Vive la Reine!

image Le meilleur aux Rencontres d'Arles, comme chacun sait, ce sont les rencontres. L'effet festival qui fait qu'on croise plus de connaissances (et qu'on règle plus de dossiers) en deux jours à Arles qu'en deux mois à Paris. Rien de neuf, mais tout de même, ça fait réfléchir sur les contraintes de la géographie...

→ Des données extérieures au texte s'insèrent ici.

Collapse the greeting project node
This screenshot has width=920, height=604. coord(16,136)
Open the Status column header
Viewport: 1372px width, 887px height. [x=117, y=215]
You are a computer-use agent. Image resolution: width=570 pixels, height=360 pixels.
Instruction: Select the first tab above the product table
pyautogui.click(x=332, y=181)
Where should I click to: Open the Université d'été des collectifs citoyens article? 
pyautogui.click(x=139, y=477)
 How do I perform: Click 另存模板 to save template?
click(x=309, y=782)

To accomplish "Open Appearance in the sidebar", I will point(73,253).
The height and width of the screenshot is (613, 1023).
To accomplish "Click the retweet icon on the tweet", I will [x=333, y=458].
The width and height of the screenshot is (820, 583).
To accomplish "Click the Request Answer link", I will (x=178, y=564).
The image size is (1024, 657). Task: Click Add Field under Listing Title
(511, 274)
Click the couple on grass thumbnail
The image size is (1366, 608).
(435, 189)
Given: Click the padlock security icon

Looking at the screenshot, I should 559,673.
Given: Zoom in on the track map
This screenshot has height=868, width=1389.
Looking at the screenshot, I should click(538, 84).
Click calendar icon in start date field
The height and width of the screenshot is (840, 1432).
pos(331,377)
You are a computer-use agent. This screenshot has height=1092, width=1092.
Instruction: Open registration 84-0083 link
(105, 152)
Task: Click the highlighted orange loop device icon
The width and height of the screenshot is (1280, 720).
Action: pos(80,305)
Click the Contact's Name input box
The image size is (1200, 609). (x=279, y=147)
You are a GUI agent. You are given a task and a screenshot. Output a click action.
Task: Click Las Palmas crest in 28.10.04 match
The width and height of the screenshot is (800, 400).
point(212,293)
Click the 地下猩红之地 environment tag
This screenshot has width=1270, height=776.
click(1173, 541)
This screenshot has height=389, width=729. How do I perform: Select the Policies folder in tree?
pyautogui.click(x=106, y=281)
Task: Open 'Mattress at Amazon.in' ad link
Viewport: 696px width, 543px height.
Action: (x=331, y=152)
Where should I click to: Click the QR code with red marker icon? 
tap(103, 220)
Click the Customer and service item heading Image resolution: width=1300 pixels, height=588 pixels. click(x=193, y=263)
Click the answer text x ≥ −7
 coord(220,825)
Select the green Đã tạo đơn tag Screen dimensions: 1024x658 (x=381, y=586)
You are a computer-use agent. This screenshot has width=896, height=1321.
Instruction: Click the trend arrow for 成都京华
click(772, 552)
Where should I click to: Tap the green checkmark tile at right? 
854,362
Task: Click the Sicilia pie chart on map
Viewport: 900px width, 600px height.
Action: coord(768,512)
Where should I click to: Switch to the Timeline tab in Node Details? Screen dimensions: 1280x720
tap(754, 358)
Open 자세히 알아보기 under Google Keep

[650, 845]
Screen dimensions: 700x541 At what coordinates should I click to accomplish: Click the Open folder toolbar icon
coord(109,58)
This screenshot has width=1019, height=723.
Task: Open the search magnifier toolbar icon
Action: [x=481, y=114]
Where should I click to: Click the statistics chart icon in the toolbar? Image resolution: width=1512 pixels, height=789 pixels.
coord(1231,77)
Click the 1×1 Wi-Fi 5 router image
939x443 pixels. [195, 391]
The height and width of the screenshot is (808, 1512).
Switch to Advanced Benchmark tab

A part ça? Le coeur du festival s'est manifestement déplacé. Il est assez amusant de constater, alors que le choix de la pittoresque cité des Bouches-du-Rhône devait beaucoup à son côté vieilles pierres, que les expositions ou les événements les plus courus quittent progressivement le centre-ville et migrent vers sa périphérie. A l'est, ce sont évidemment les anciens ateliers de la SNCF qui attirent les visiteurs, avec les expositions India, China ou les portraits politiques. A l'ouest, ce sont la rue de la République et la rue de la Roquette qui étirent vers les quartiers populaires la "plus belle nuit", suite de projections de rue qui réunit jusqu'à plus d'heure tout ce que la ville compte de festivaliers. Dans les deux cas, on a changé de décor (voir illustration). Le théâtre antique, laissé à Lou Reed, ou la proximité des arènes, occupée par la Bibliothèque nationale avec l'expo Atget, ont pris un coup de vieux.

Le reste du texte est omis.